Without this technology, the department has its own process of keeping firefighters rested. Firefighters are cycled into hazardous scenes and burning buildings for no more than 20 minutes, and then taken out to rest.
The Zephyr devices can monitor 64 firefighters at once. Battalion Chief John Menassa compared the software program to a car speedometer, where the gauges turn red if the heart rate is too high.
"It really is a cutting-edge technology for us," Menassa said. "It takes us far beyond where we ever were before this as far as being able to tell what's going on with firefighters in action."
Making the technological leap won't happen until sometime over the summer for the AFD. It will cost about $1,500 to upgrade the radios, or the department could use a Web-based version of the technology that connects to a smart phone via bluetooth.
"It's really advanced compared to what we used to do," Menassa said. "In the past, we kind of had to go by feel and assessing what people in the gear were telling us. The nature of wanting to get back in and continue working sometimes puts themselves a little too far out of their physical [ability]."
Zephyr moved to Annapolis from New Zealand in 2006, and is located across the street from the fire department's Taylor Avenue location. The company provides a series of products geared toward providing health data with a network of health providers.
The company made headlines in 2010, when it provided the technology that helped care for the 33 Chilean workers trapped in the collapsed San Jose mine. The BioHarness is a chest strap that measured heart rate, breathing, temperature changes, activity and posture.
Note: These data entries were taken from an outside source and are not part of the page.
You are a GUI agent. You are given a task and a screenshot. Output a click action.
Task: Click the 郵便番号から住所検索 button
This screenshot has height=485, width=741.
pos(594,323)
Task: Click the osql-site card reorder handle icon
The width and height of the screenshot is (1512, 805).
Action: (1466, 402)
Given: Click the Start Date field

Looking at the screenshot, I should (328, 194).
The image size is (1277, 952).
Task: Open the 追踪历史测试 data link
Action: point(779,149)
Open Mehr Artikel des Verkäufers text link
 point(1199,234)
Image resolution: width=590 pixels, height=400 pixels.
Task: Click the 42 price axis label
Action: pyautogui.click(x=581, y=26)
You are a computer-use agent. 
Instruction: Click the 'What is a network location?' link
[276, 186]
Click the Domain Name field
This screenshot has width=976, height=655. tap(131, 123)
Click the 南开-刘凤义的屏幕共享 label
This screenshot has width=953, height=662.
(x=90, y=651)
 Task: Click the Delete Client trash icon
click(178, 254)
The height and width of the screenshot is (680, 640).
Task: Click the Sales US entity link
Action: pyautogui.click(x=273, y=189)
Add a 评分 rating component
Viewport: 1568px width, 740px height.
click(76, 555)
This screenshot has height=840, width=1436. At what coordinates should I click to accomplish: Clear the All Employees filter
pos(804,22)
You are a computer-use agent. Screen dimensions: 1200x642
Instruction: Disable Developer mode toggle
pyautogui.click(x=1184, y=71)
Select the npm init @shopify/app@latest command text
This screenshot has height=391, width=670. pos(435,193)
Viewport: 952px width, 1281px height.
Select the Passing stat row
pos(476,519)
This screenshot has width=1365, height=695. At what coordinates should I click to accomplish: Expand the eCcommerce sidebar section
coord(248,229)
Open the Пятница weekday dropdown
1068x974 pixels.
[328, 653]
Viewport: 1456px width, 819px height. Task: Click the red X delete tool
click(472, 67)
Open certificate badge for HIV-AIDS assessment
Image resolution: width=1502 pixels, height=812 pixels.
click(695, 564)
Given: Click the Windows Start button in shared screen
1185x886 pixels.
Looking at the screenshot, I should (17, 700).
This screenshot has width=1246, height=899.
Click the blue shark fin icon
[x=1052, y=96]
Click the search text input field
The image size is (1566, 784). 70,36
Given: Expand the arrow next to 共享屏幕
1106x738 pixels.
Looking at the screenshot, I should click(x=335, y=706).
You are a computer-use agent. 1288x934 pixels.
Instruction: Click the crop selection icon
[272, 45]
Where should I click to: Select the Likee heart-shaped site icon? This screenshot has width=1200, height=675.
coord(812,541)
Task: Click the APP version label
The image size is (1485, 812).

The fire department's device will work similarly. It will be connected to a firefighter through a chest strap or T-shirt. The device will keep track of the firefighter's core body temperature and heart rate, as well as notifying the staff when these signs are elevated.
Aside from first responders, the device is also being marketed to athletes. The devices are already available on the market, but Zephyr is working with Annapolis Fire as it makes any changes or upgrades to the equipment. It costs about $500 per person monitored.
Zephyr Technology will let the Annapolis Fire Department use its devices that monitor the vital signs of firefighters. The devices will flag the staff as to when a firefighter is showing signs of fatigue or dehydration.